* RECORDS SUPPLIED
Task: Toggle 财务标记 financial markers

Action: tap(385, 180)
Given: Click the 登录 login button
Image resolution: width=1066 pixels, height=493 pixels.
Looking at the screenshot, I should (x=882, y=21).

* INSTRUCTIONS TO FOLLOW
Each record shown above is to be given again exactly.

* WRITTEN REPLY
Task: Toggle 财务标记 financial markers

Action: tap(385, 180)
Given: Click the 登录 login button
Image resolution: width=1066 pixels, height=493 pixels.
Looking at the screenshot, I should (x=882, y=21).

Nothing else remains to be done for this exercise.